= Directions for this task =
Edit the forum thread about the job decision: rewrite the part that opens with the words "Then make your" and closes with "for these things.", putting "paid leave" in place of "vacation time".

= Source extract =
>>>

# Tough Decision



## culinarian247 (Jan 21, 2002)

I'm currently a Saucier at a very hig end hotel. I have my benefits and veacation time already established. They have allowed me to tailor my work schedule around my school schedule. Here's the problem.

I have a job offer of Chef de Partie elsewhere where the shift I'd work would still work around my schedule for school. It gets better/worse (depending on how you look at it).

I have yet another job offer as a Sous Chef at yet another property working the same shift.

I won't finish school until May 2006 (if that helps). My advisor at school believes I should stay put. My instructors at school say take the Chef de Partie job. No one but myself says take the Sous Chef job.

My long-term goal is becoming F&B Director. I know I have to work up to that. 

Other than a "temp job" a while ago, this is my first Sous Chef job offer. That alone tempts me to accept it. 

The chef offering me the Chef de Partie job says I can be a Room Chef within two years if I work closely with him. He goes on to say that I can be an Assistant Chef (Sous Chef) in no time at all even before that. 

My current job sees me as a glorified cook, no more. I don't even have opportunity for advancement. 
But what keeps me here you ask? Two things: 
One, my benefits and vacation are established. I know exactly where I stand here. 
Two, an impending corporate merger will be the death knell for the negative pressure and biased opinions that plague this company now. That "could" open up the possibility of advancement. The takeover company is VERY KEEN on educated staff members.

My question is this: Where do I go? I have no kids but am married. My spouse says I should make the decision as there seems to be no real downside wherever I end up. I have until the end of this month to make a decision, too. 

Any suggestions?


----------



## deltadoc (Aug 15, 2004)

Watch the movie "Notebook" with James Garner.

Then make your decision.

I'm actually being serious here.

doc


----------



## katbalou (Nov 21, 2001)

pay rate? will the chef de partie match your current bennies and as a good faith gesture match your current vacation time? doesn't hurt to ask for these things.
kat


----------



## suzanne (May 26, 2001)

I think you need a change. :bounce: You cannot count on anything from the new owners. Sorry if that sounds cynical, but I believe it's true. Loyalty and good work are not always recognized when there is a change of regime.

My understanding of "chef de partie" is that it's the head of a station; so which station would it be? Is it one that would give you broad experience and exposure? And do you feel comfortable enough with that chef to believe him about the possibility of moving up rapidly? And what is a Room Chef, anyway?  Since it's hourly, what about overtime and bennies? Would you be working enough hours to qualify? Look at the whole pay package. (But you already knew to do that.  )

The drawback of the sous job is that no matter how many hours you work, you get the same pay; since our tendency is to work longer than expected, this could bring down your effective pay rate. But the bennies are probably fixed at a reasonable rate. Also on the plus side, it is great experience, because you'll have exposure to all the stations, probably deal with inventory and ordering, training, etc. etc. And you are NOT the only one who thinks you could do it: after all, the chef offered it! :chef: (The folks at school probably think they have your best interest at heart, but they do sound awfully conservative to me, too.)

<<<

= Recorded data =
>>>

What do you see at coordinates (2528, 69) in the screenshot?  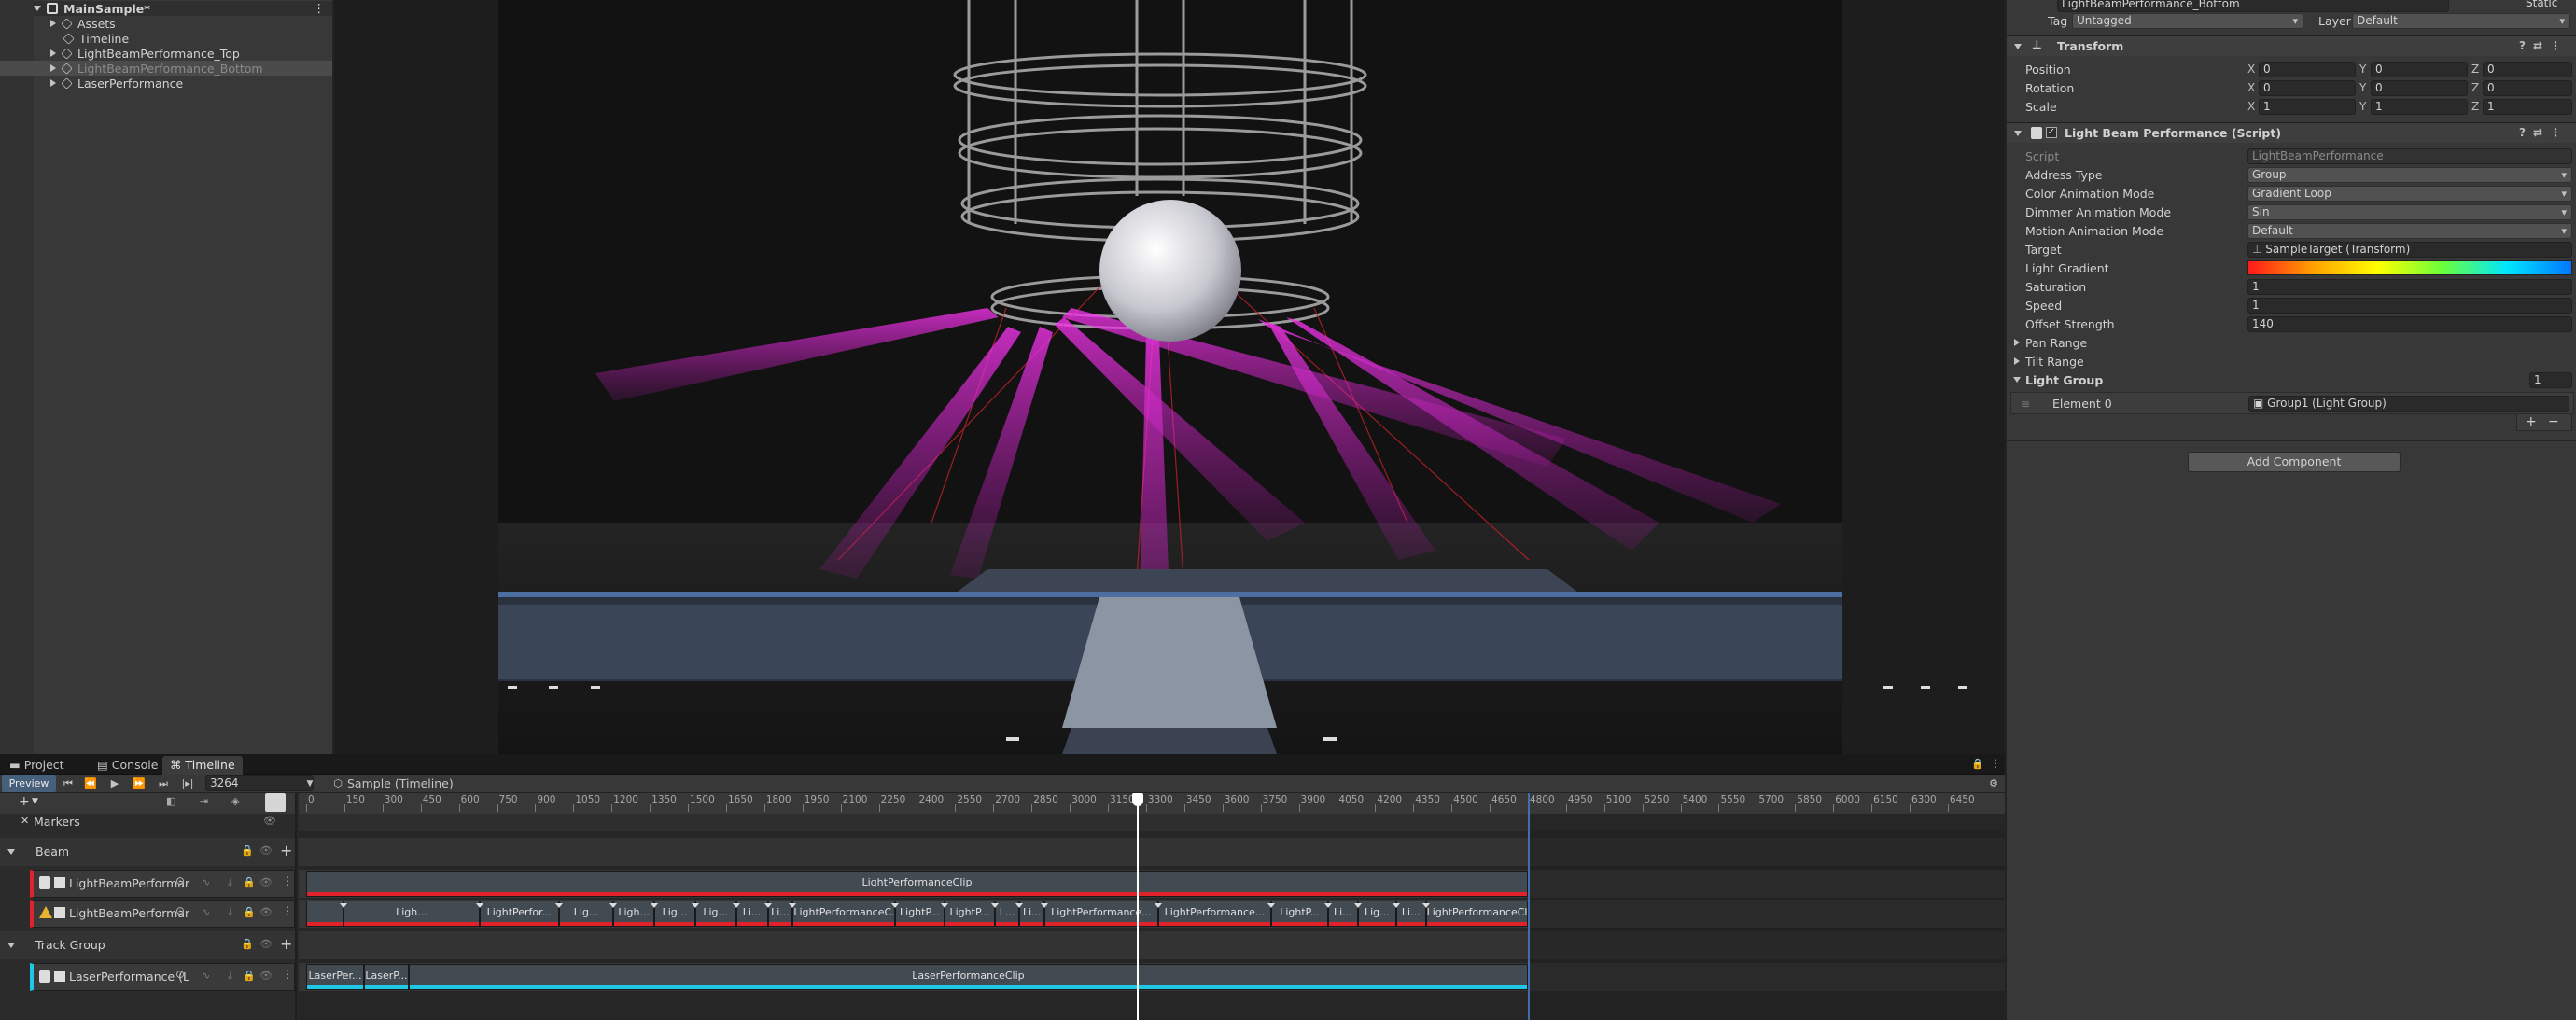 I see `position-z-field: 0` at bounding box center [2528, 69].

<<<

= Output below =
Then make your decision.

I'm actually being serious here.

doc


----------



## katbalou (Nov 21, 2001)

pay rate? will the chef de partie match your current bennies and as a good faith gesture match your current paid leave? doesn't hurt to ask for these things.